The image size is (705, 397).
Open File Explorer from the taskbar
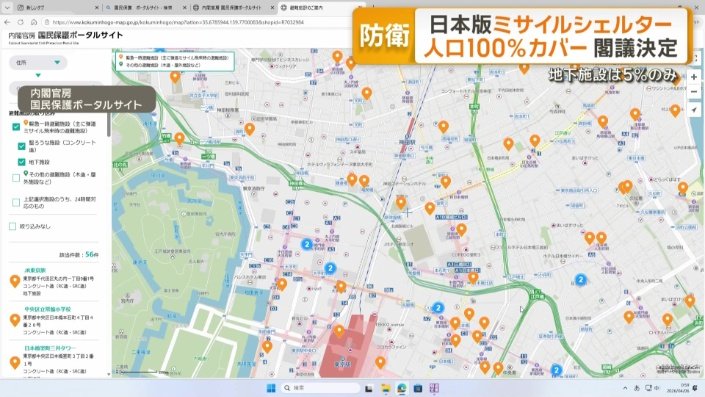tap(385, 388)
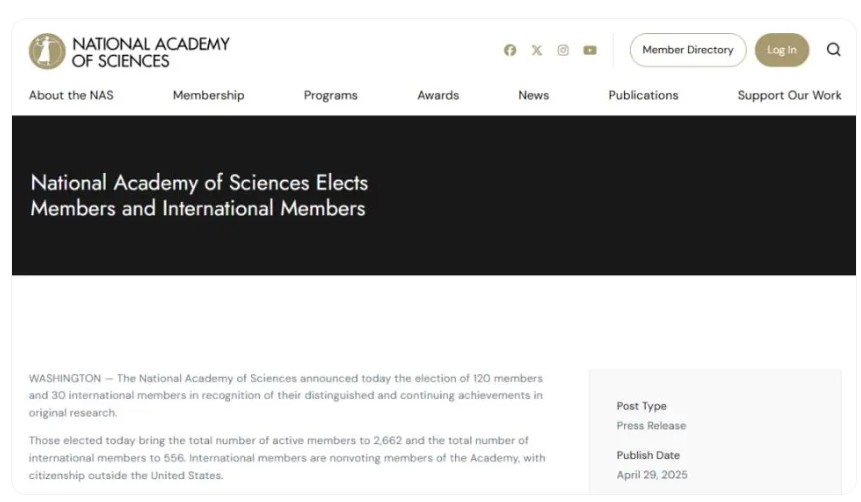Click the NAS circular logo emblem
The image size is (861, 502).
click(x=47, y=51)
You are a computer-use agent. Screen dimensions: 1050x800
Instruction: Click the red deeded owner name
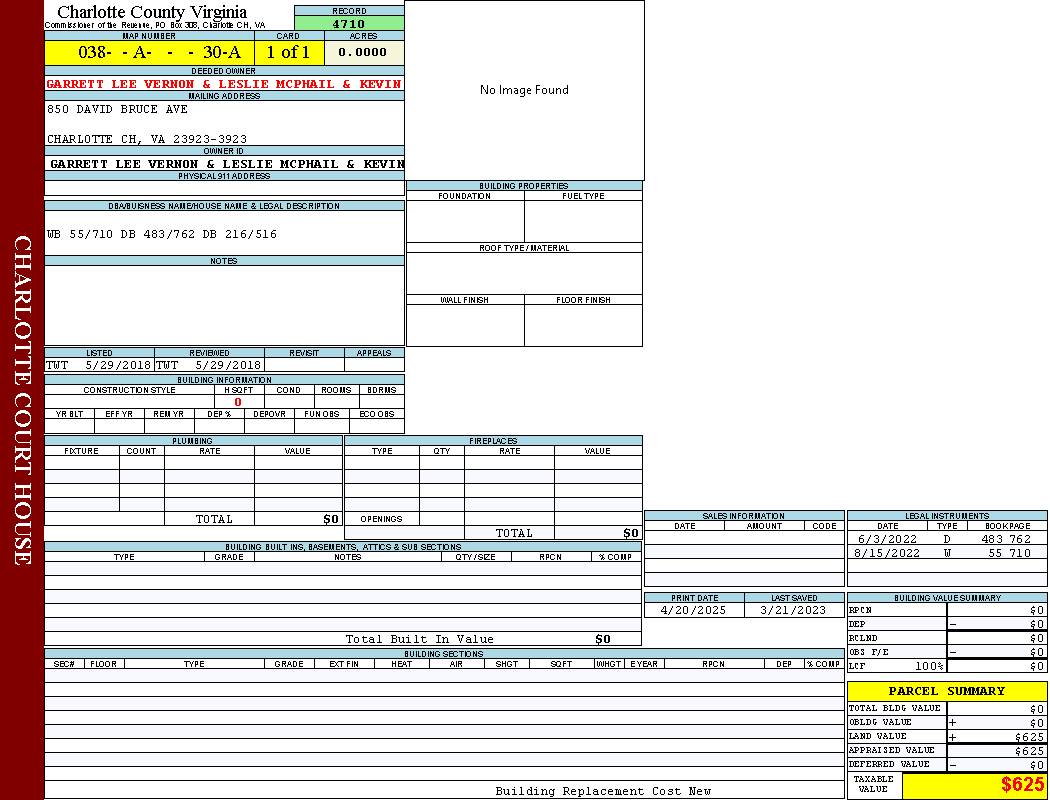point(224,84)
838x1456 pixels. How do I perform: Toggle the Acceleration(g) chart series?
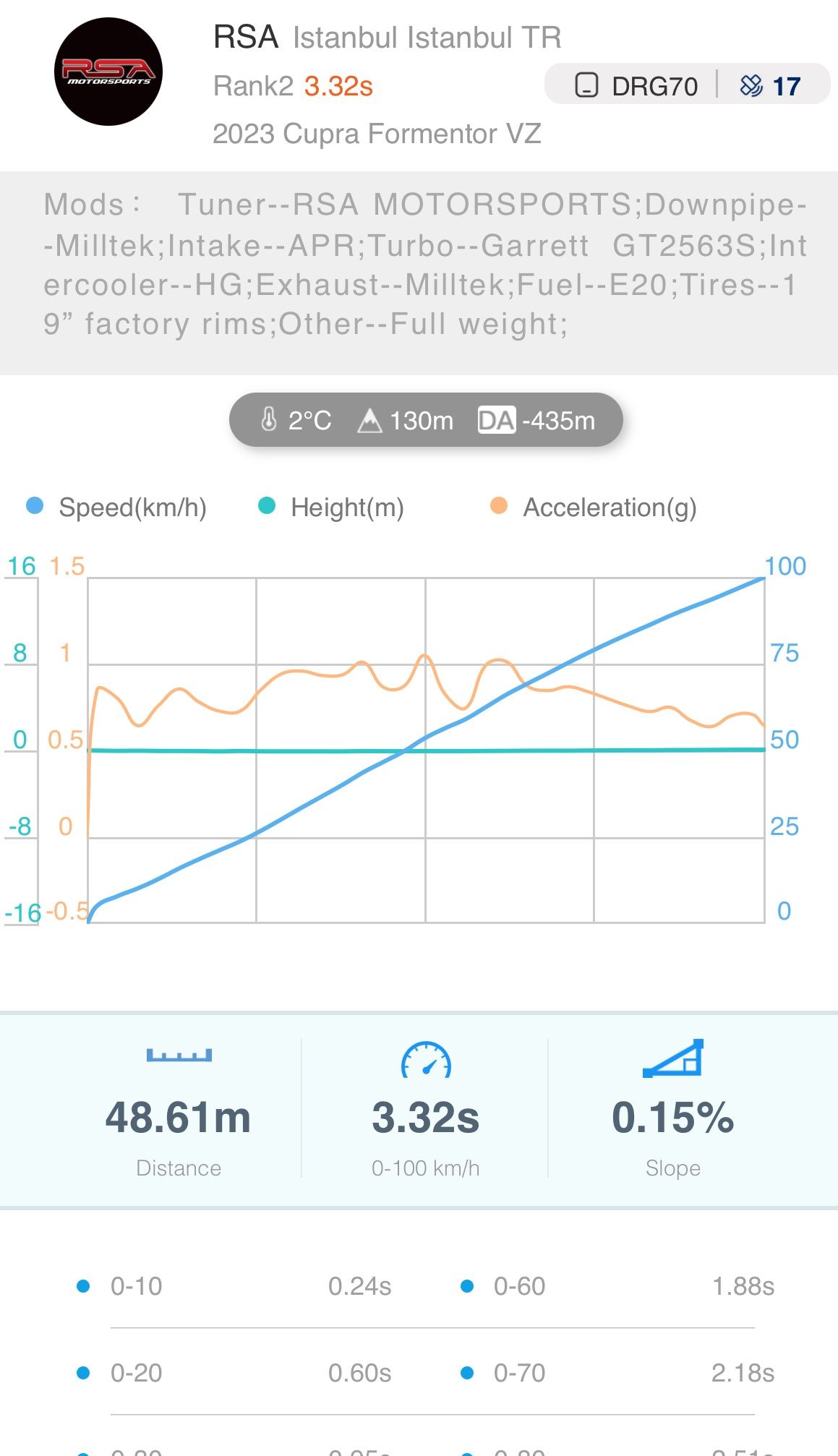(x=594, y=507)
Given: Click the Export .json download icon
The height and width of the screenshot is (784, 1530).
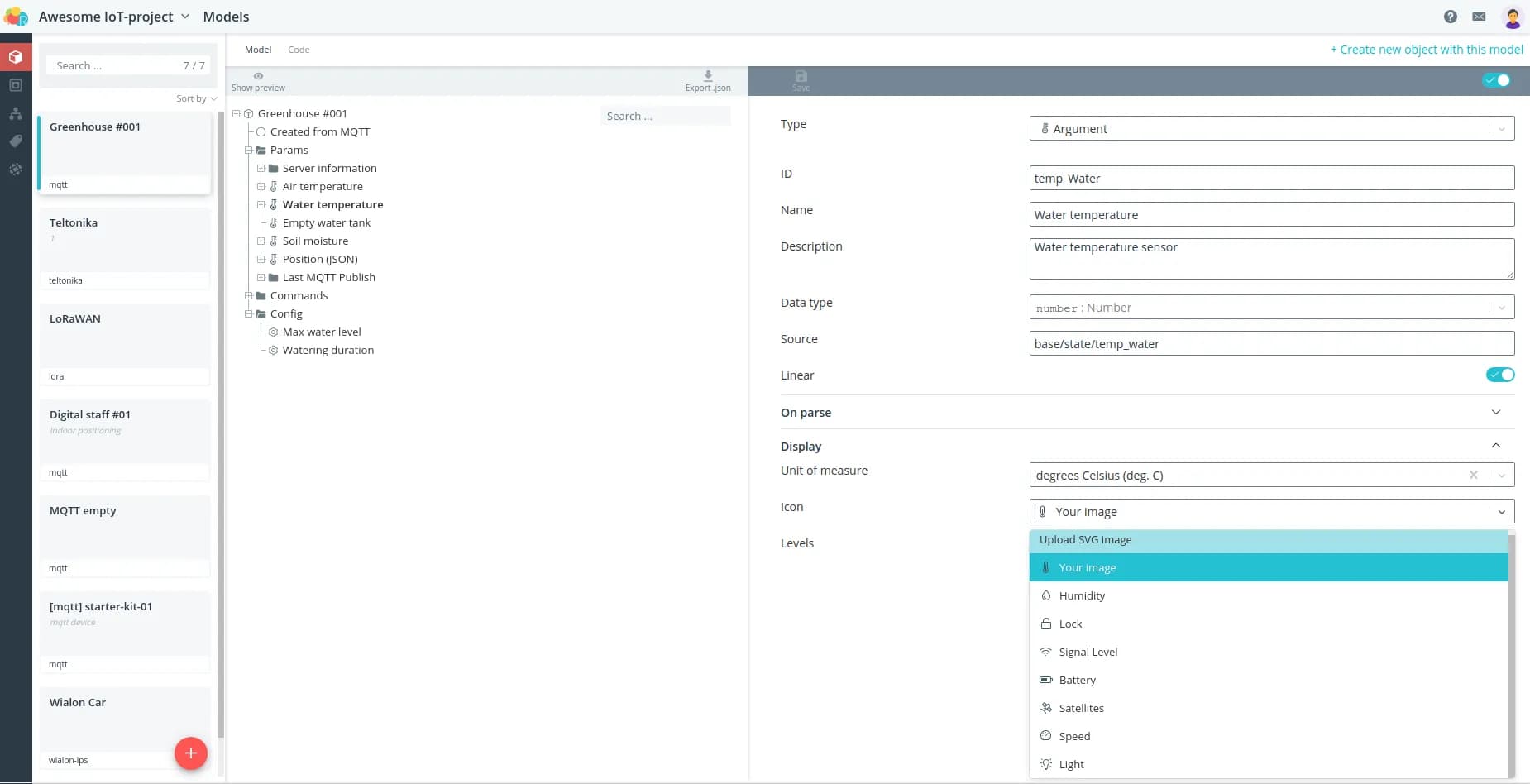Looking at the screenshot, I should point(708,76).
::::::::
§ Activity
Pictures stay out. Repeat only the lines from the beginning of the data through the line that has "Given: Click the Export .json download icon".

§ Result of this task
The image size is (705, 397).
Open File Explorer from the taskbar
tap(385, 388)
Click the NAS circular logo emblem
The image size is (861, 502).
click(x=47, y=51)
You are a computer-use agent. Screen dimensions: 1050x800
Instruction: Click the red deeded owner name
point(224,84)
838x1456 pixels. How do I perform: Toggle the Acceleration(g) chart series?
(x=594, y=507)
Given: Click the Export .json download icon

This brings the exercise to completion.